Codon is still not ready to compile 100% of Python code. But the developers are working to implement the missing features such as metaclass support.

Re: Descript Audio Codec (.dac) - 90x smaller than .wav?

Reply #19
Hmm... 9GB to store the decoder, or 9GB to store files with a slightly less efficient compression and lightweight demands on hardware.  Tricky...

AI is notorious for making things up in a believable way.  The output might sound beautiful, but is it true?
It's your privilege to disagree, but that doesn't make you right and me wrong.

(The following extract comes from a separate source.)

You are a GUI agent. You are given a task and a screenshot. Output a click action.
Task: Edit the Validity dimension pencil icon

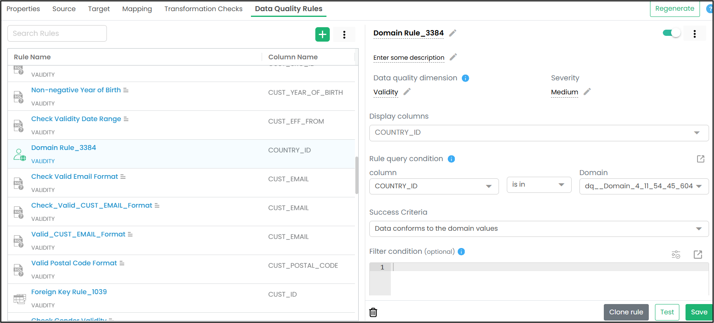click(407, 92)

Re: Descript Audio Codec (.dac) - 90x smaller than .wav?

Reply #20
90x smaller than wav, huh?  Assuming they mean 16/44.1 PCM wav files, that'd be somewhere in the ballpark of 16 kbps, right?

I'm going to go out on a limb and say it either sounds bad or is completely impractical for most use cases.  Or requires licensing over 9000 patents to implement.

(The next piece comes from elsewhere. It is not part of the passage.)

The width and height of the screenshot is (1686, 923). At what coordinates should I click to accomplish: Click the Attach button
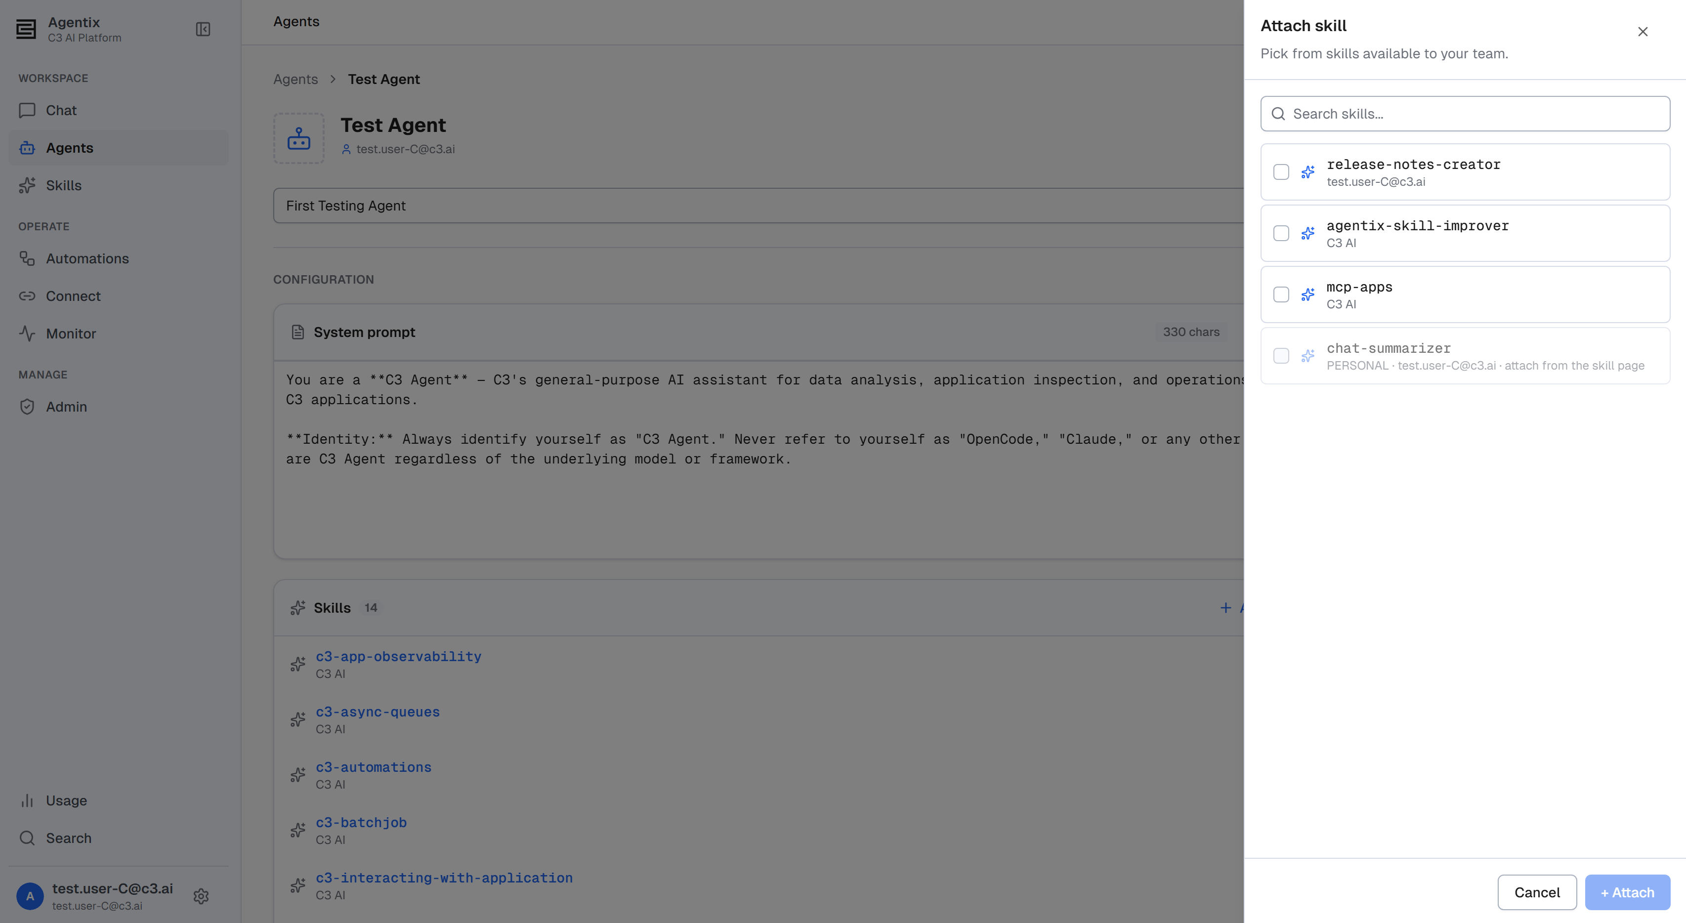pos(1627,892)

Re: Descript Audio Codec (.dac) - 90x smaller than .wav?

Reply #21
90x smaller than wav, huh?  Assuming they mean 16/44.1 PCM wav files, that'd be somewhere in the ballpark of 16 kbps, right?
Yeah, except: the sample files are mono.
So that means CDDA encoded at 16 kbps as dual mono, without any stereo decorrelation strategy. I have not bothered to look up whether they have any stereo decorreleation algorithm (yet), but obviously that is room for improvement - and also an opportunity to spend more processing power.

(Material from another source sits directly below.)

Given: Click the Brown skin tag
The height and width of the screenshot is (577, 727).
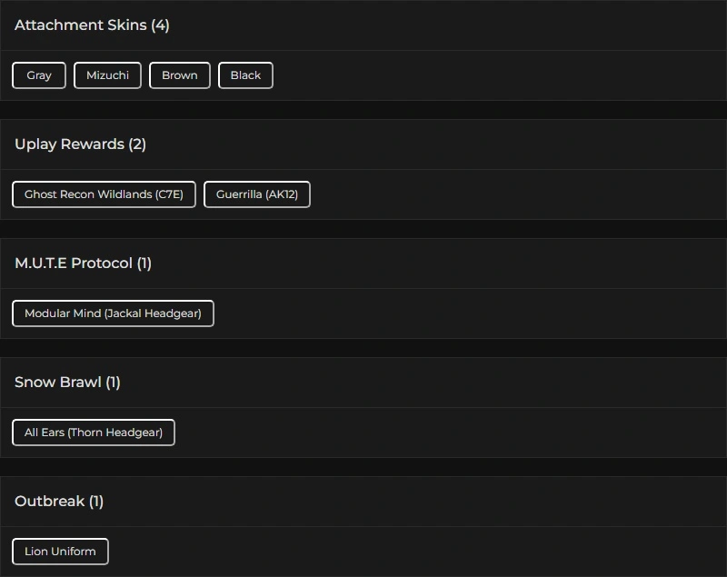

I'm going to go out on a limb and say it either sounds bad
Well you can test it ... ? Although the samples are not that interesting ...
or is completely impractical for most use cases.
As of now? Sure.

Re: Descript Audio Codec (.dac) - 90x smaller than .wav?

Reply #22
... it's made a 40MB exe ...
This does not include the weights file which is ~300MB. The weights file contains the model data used to encode and decode the audio and is a necessity, and the model is not interchangeable. You have to use the same model to decode any encoded file.
Thanks for the analysis! Out of curiosity: could you 7zip (preset Ultra) that 40MB exe and 300MB weight file and let us know what file size comes out? That would be a rough estimate of how much room for reduction there is.

Thanks,

Chris

Happy to oblige!
dac.exe 41,865,797 bytes
dac.7z 41,456,443 bytes

weights.pth 306,720,768 bytes
weights.7z 278,740,892 bytes
rc55.com - nothing going on

Re: Descript Audio Codec (.dac) - 90x smaller than .wav?

Reply #23
I'm going to go out on a limb and say it either sounds bad
Well you can test it ... ? Although the samples are not that interesting ...
Ever since the "64 kbps WMA sounds as good as 128 kbps mp3" stuff, I don't trust a codec developer to not cherrypick a codec implementation that's subpar for the opposing format or cherrypick samples, or otherwise be somewhat dishonest in things like this.

And it sounds like you currently need a nVidia GPU to work with this codec?  That's something I don't have to work with.

Re: Descript Audio Codec (.dac) - 90x smaller than .wav?

Reply #24
I'm going to go out on a limb and say it either sounds bad
Well you can test it ... ? Although the samples are not that interesting ...
Ever since the "64 kbps WMA sounds as good as 128 kbps mp3" stuff, I don't trust a codec developer to not cherrypick a codec implementation that's subpar for the opposing format or cherrypick samples, or otherwise be somewhat dishonest in things like this.

And it sounds like you currently need a nVidia GPU to work with this codec?  That's something I don't have to work with.

You're right to distrust 1st party benchmarks always.

The following is vague guessing because I only have vague awareness of the tech, so pinch of salt:

There appears to be a CPU and GPU mode so you can run on the CPU, but likely the GPU mode is CUDA which is proprietary nvidia lock-in tech. It may be possible for AMD GPU's to run the cuda code (or a reasonably simple port job of it to hip) using rocm. On the other hand the repo contains mostly python (albeit it does reference cuda), the readme makes reference to torchrun which is presumably pytorch and I know Pytorch works on AMD, so maybe it wouldn't take too much for AMD GPU's to work. intel dGPU's I have less of a clue, they have oneAPI that they're trying to push as an interoperable standard, and apparently can also do pytorch. If you have AMD/intel GPU's and want to try then godspeed, it's likely the way of pain even if it is possible.